Results deduplication
Deduplication, unique results, removing duplicates, removing repeats - all this implies that we do not need repeating results. In A-Parser there are 2 methods of deduplication, let's examine each in detail.
Deduplication by string
This method works after result formatting; immediately before writing the result to a file, each line is checked for uniqueness, and only new unique lines are written to the file.
See also: Order of processing requests
You can enable deduplication by string in the Quick Task:

Or in the Task Editor:

Deduplication by any result
Deduplication by any result allows you to perform deduplication directly on a selected result from a specific parser. You can add this deduplication type in the Task Editor by clicking on the tool icon to the right of the parser and clicking Add unique result:

Now you can choose which result to perform deduplication on and the deduplication type:

The Global toggle is used when 2 or more parsers are selected; it determines whether to perform common deduplication or separately for each parser.
Deduplication types
| Parameter | Description |
|---|---|
| String | Deduplication by string (the entire result string is compared) |
| Domain | Deduplication by domain (the entire domain is compared, e.g., www.domain.com and domain.com are different domains) |
| Top-level domain | Deduplication by main domain considering regional, commercial, educational, and other domains (e.g., domain.co.uk and domain2.co.uk are different domains, while sub1.domain.com and sub2.domain.com are the same) |
| 2nd-level domain | Deduplication by 2nd-level domain (second-level domains are compared, e.g., www.domain.com, domain.com, and user.subdomain.domain.com are all the same domain) |
| Path | Deduplication by path (link parts up to the file are compared, e.g., http://domain.com/path1/file.php and http://domain.com/path1/file2.php have the same link parts up to the file) |
| Without parameters | Deduplication by link without parameters (links without parameters are compared, e.g., http://domain.com/file.php?page=1 and http://domain.com/file.php?page=2 are the same links) |
Query deduplication
Query deduplication sends only unique queries to parsing that have not been parsed previously in the current task.

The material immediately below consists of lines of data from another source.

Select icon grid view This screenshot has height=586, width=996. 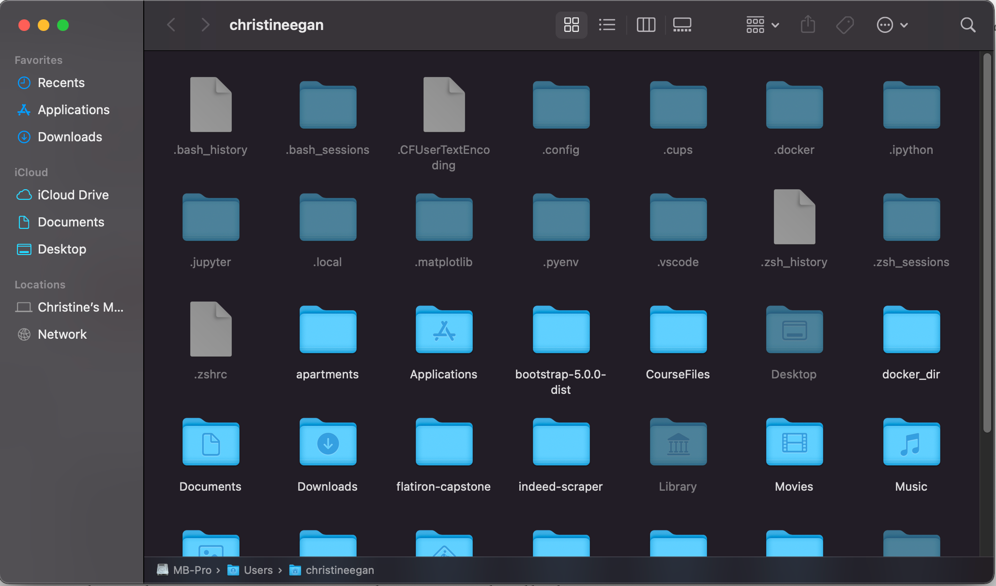[x=571, y=25]
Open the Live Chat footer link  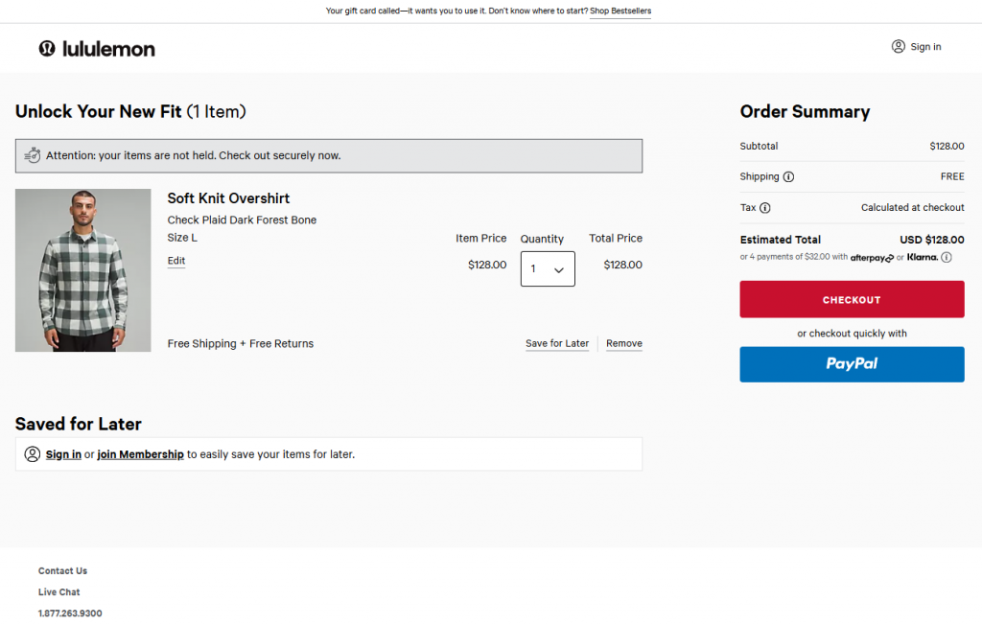point(58,592)
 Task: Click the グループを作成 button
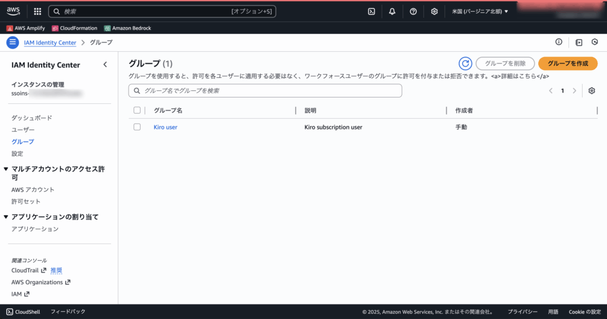tap(567, 64)
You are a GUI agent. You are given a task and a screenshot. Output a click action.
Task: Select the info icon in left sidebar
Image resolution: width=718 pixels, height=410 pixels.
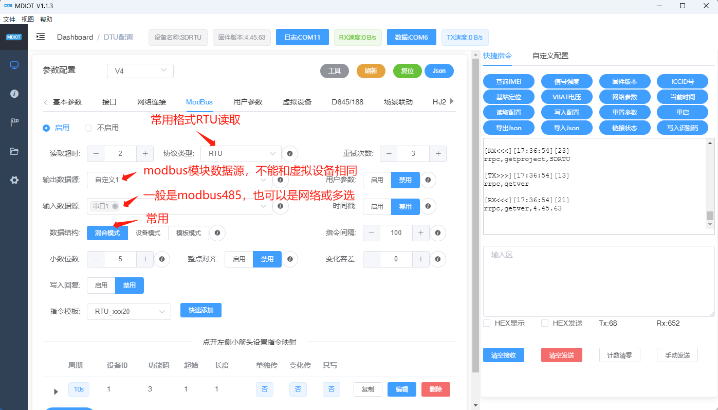[x=13, y=94]
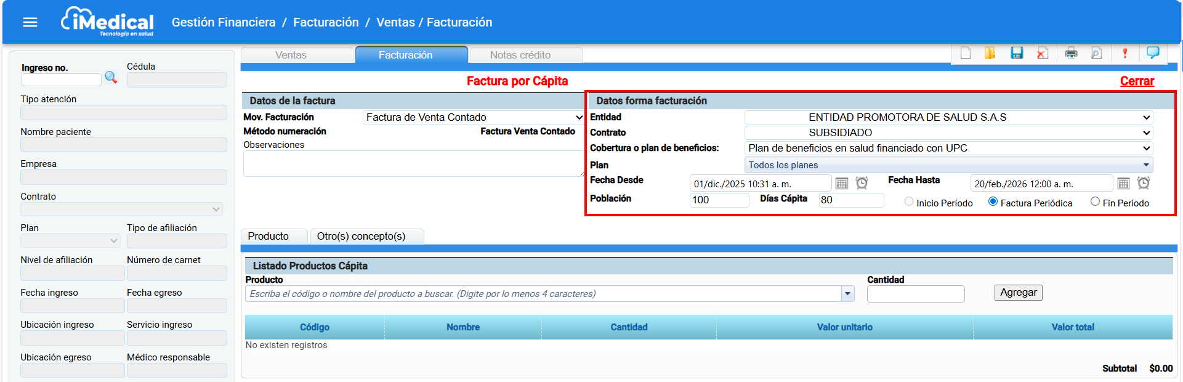Viewport: 1183px width, 382px height.
Task: Click the blue floppy disk save icon
Action: coord(1017,54)

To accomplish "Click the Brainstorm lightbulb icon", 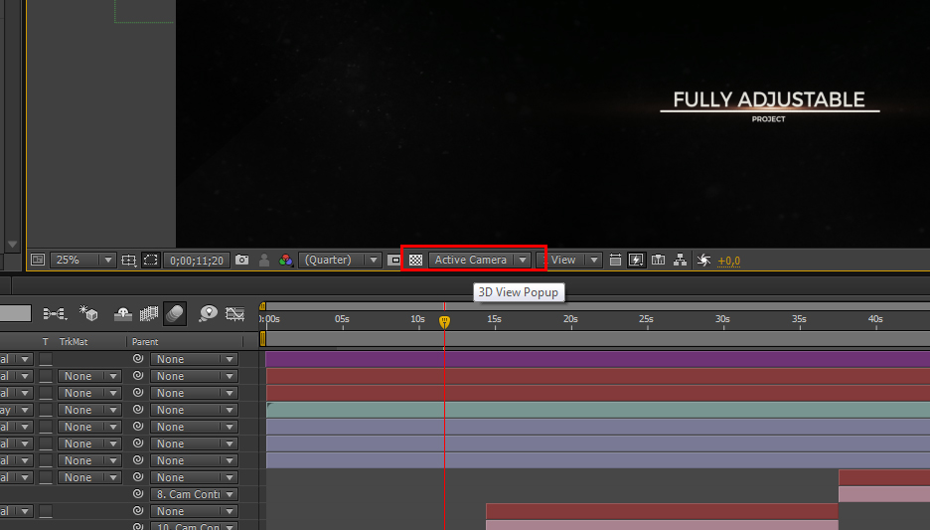I will (208, 313).
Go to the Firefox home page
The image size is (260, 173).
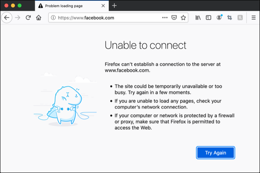[39, 18]
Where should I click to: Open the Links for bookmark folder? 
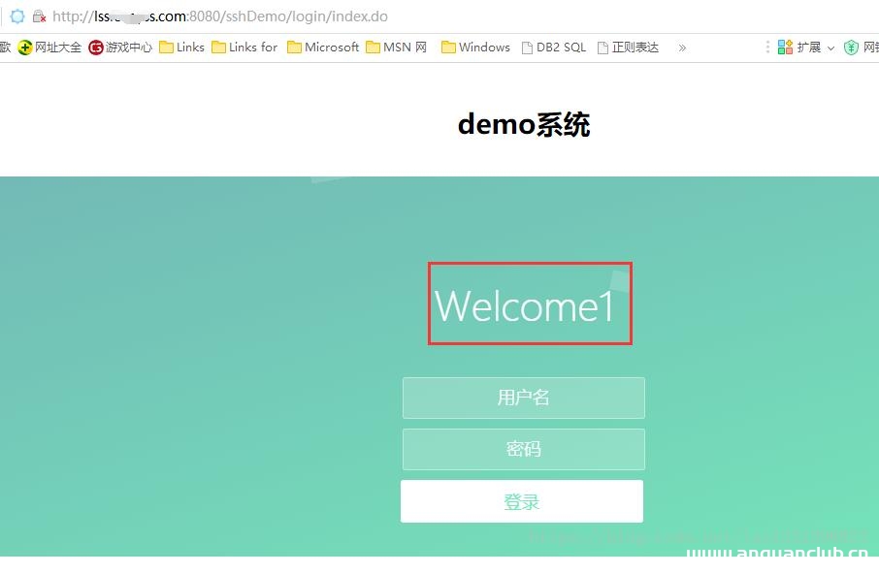click(245, 47)
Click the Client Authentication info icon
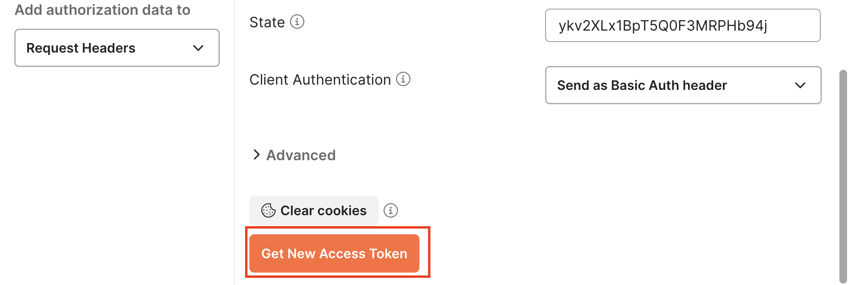 [403, 79]
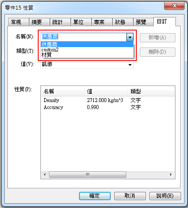This screenshot has height=208, width=188.
Task: Expand the 值 dropdown arrow
Action: coord(130,65)
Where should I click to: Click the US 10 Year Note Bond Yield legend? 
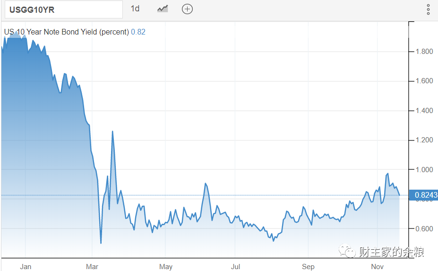pyautogui.click(x=67, y=32)
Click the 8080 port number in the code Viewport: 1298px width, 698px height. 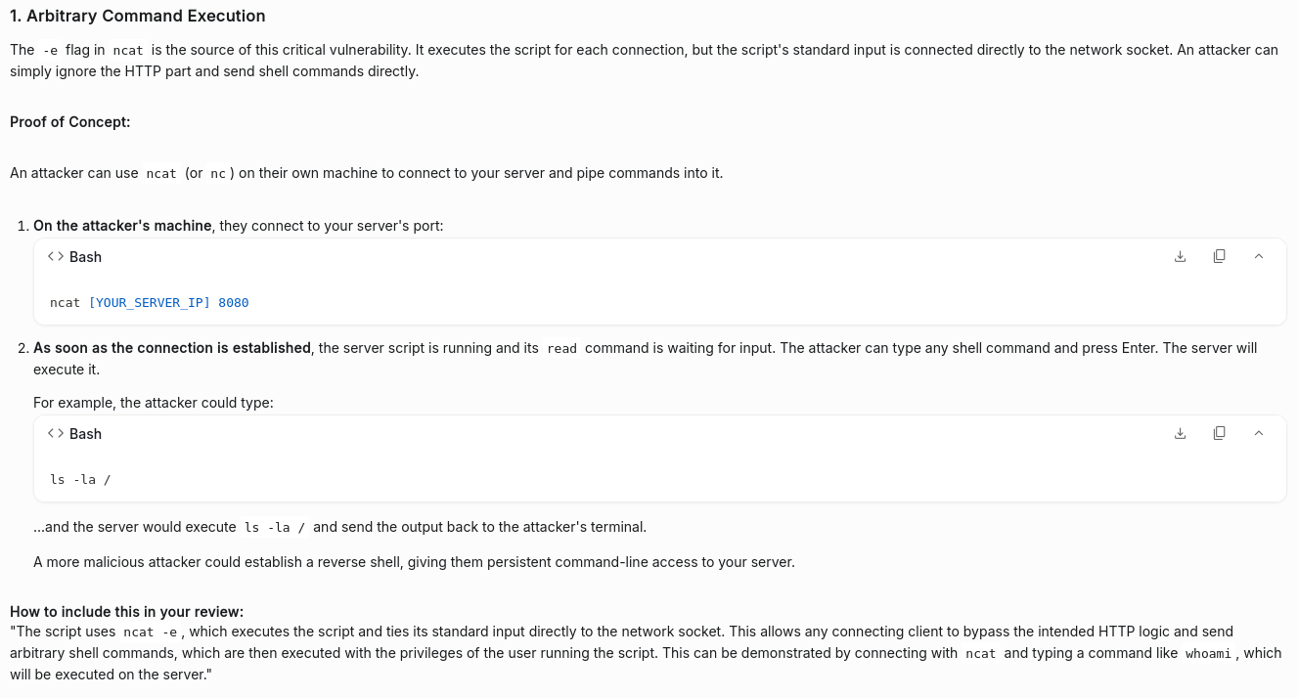click(234, 303)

Main use cases:
- If there are duplicates in the source queries and it is undesirable to parse them (double work)
- When using the Parse to level option, it is necessary to use only unique queries to prevent query expansion and looping (for example, when using the
HTML::LinkExtractor parser)
In all other cases, unnecessary use of query deduplication will only slow down the overall parser performance
Saving deduplication state across tasks
It is possible to save the deduplication database for use in future tasks, which allows saving only new unique results in new tasks (for example, links when parsing SERPs in
SE::Google)
To save the deduplication database, you must create a new database name when adding the first task:

For all subsequent tasks, you must select the previously created database name; this way, only new unique results will be saved, regardless of whether the results are written to the same file as in the first task or to a new file.